You are a thirsty stranded marketer and over the desert horizon a
shimmer of a vast network appears to quench your parched sand-dried
throat. Between you and that cool cool feeling of success, is the
"What is this again?", the "How do I do it?", the "You have to
guarantee it will work", and the "I don't want to risk my brand"
are the points that keep that social network mirage hanging over
the horizon.
So you could pay me to squirt a social network campaign down your
throat, or you could follow this example, the Hot Milk Lingerie
people have it sussed.
Think what you like about me, its probably all true. Hot Milk
Lingerie is on Facebook and look to be doing well. Ad agencies will
be shitting themselves.
And I met them on Facebook. One of my friends had become a fan of
"Breasts" and when she did that, all her friends got notified that
she was a fan. There is no hiding and no shame. I couldn't resist -
yeah go ahead and judge me. So I checked out Breasts and got taken
to Breastmates.
So I was both disappointed and impressed. These Breastmates know
the web and how to market. They used an existing social network
(this is me foreshadowing the next blog topic) to talk about
themselves, breasts, their fans, their fans' breasts, they then
fitted up some offers, and cupped together a (late nite
competition) to keep them snug.
This is what you do. The mates have pretty much done it.
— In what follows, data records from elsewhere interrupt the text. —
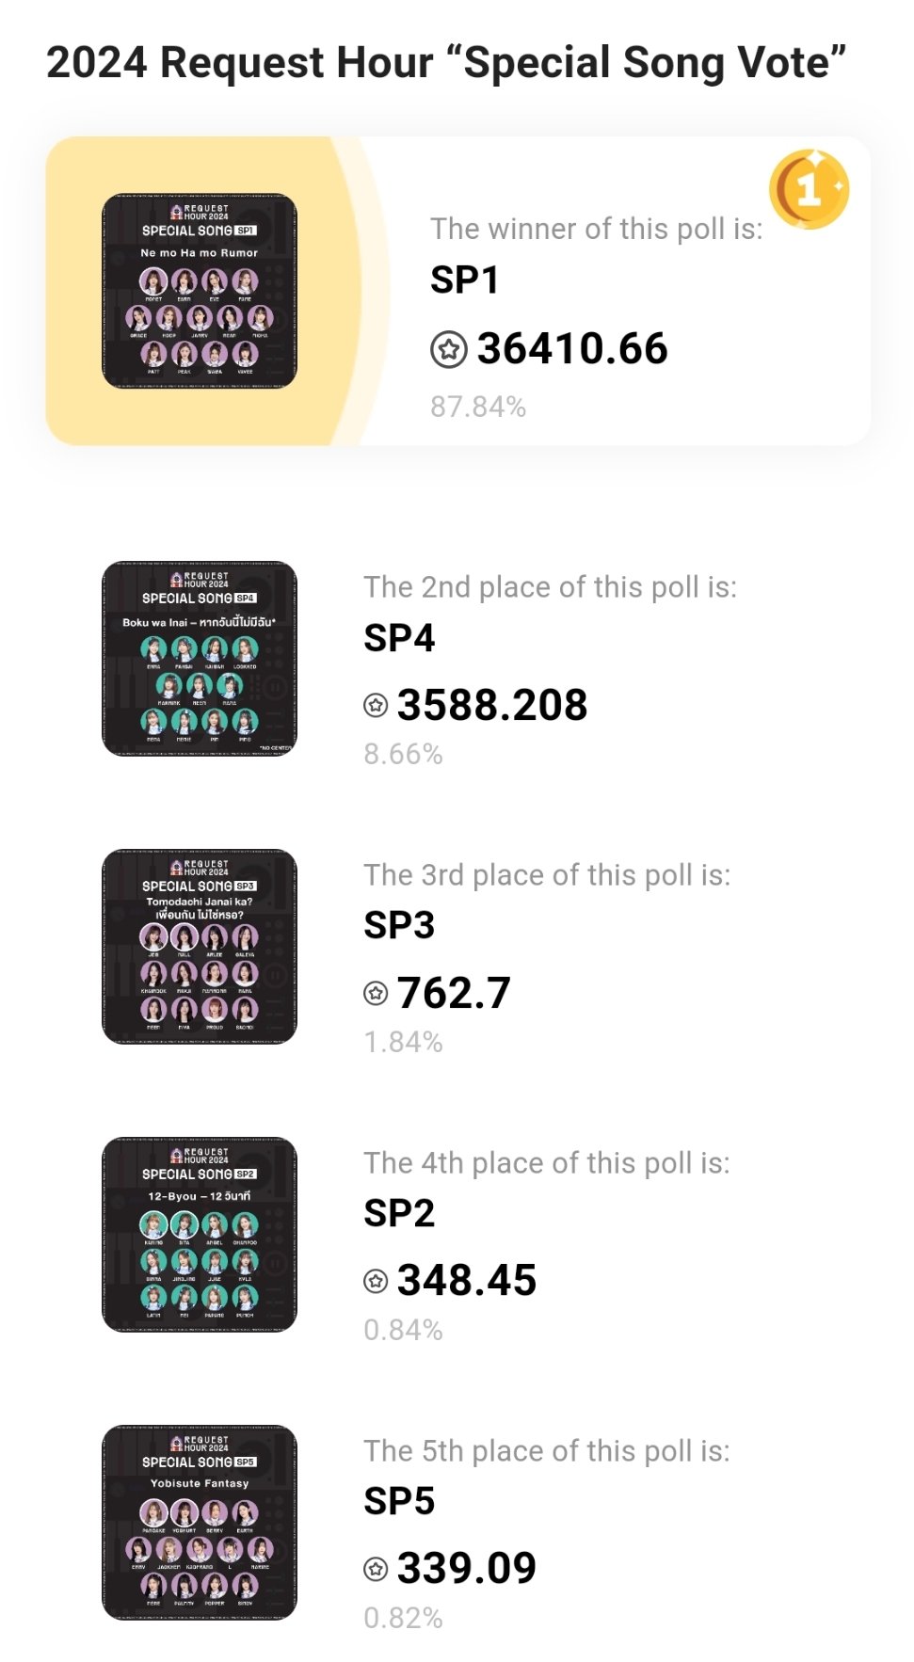914x1662 pixels.
Task: Select the SP5 fifth place name
Action: tap(399, 1502)
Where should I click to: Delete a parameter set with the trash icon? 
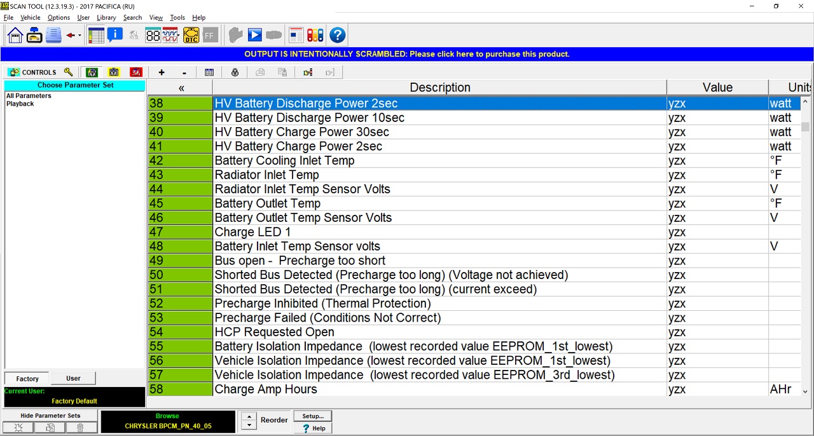click(80, 427)
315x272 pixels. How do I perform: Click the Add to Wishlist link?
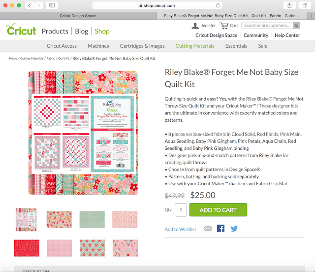[180, 229]
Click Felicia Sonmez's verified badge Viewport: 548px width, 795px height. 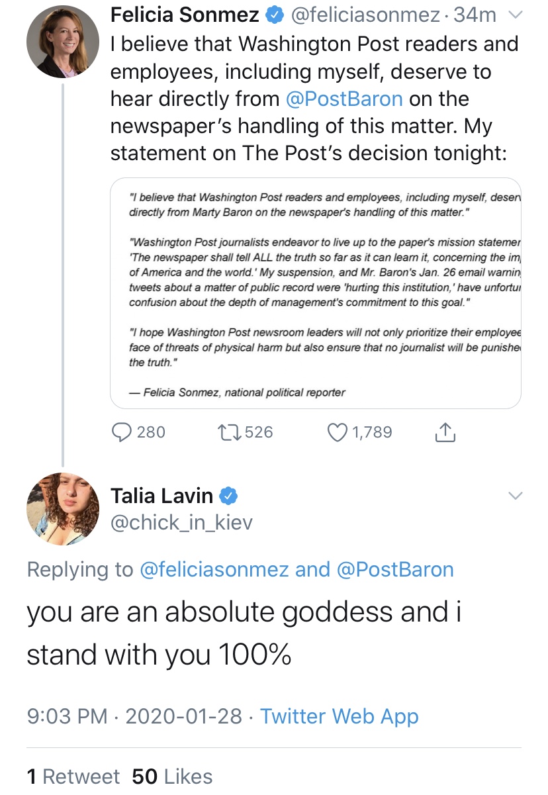[x=273, y=15]
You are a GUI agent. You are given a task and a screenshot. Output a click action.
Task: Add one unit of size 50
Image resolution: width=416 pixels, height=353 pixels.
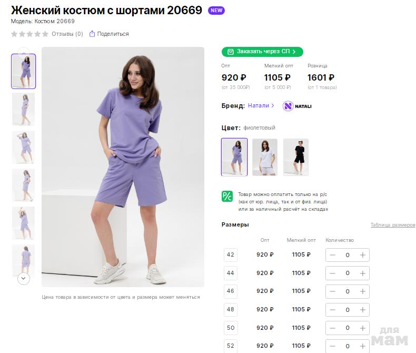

I'm sure
that they are causing a few nipples out in the social network
pond.
This isn't for every brand. Talking about lingerie is sexy and
fun. Talking about life assurance or income protection on Facebook
isn't fun. Facebook is a SOCIAL network, it isn't a BORE ME INTO
THE GROUND network. There is escapism here. It's online
pub-talk.
There are networks that discuss important world changing issues,
my friends at the Bioethics Council won world recognition for their
deliberative social network site. Yet the Bioethics network and
others like it aren't in the Facebook, Bebo, MySpace, and Twitter
league.
The Facebooks of this world have 10s of millions of people and
those people maintain and develop their own entertainment and stay
engaged. This is their potential and this is what marketers get off
on. Just not many know how to climax.
*************
Phil Bilbrough is a freelance online advertising specialist who
has recently begun blogging on the subject for Scoop at
Advertising.scoop.co.nz. He can be contacted at
phil@bilbrough.com.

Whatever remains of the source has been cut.